Objective
Copy the lines of the listing below without any changes.

Records from a collection

Begin

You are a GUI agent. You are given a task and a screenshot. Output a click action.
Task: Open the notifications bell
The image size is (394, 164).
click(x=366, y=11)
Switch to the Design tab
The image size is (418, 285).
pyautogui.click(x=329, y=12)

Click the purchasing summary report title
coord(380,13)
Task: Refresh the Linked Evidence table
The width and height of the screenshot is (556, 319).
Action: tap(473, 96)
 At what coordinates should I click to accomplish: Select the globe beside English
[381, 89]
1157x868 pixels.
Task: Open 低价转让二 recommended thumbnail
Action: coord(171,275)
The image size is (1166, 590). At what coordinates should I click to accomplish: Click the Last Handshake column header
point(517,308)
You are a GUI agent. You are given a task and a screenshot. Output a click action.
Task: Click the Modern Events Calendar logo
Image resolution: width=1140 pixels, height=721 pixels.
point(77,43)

End

Response
You are a GUI agent. You are given a task and a screenshot. Output a click action.
Task: Open the notifications bell
The image size is (394, 164).
click(x=366, y=11)
Switch to the Design tab
The image size is (418, 285).
pyautogui.click(x=329, y=12)

Click the purchasing summary report title
coord(380,13)
Task: Refresh the Linked Evidence table
The width and height of the screenshot is (556, 319).
Action: tap(473, 96)
 At what coordinates should I click to accomplish: Select the globe beside English
[381, 89]
1157x868 pixels.
Task: Open 低价转让二 recommended thumbnail
Action: coord(171,275)
The image size is (1166, 590). At what coordinates should I click to accomplish: Click the Last Handshake column header
point(517,308)
You are a GUI agent. You are given a task and a screenshot. Output a click action.
Task: Click the Modern Events Calendar logo
Image resolution: width=1140 pixels, height=721 pixels.
point(77,43)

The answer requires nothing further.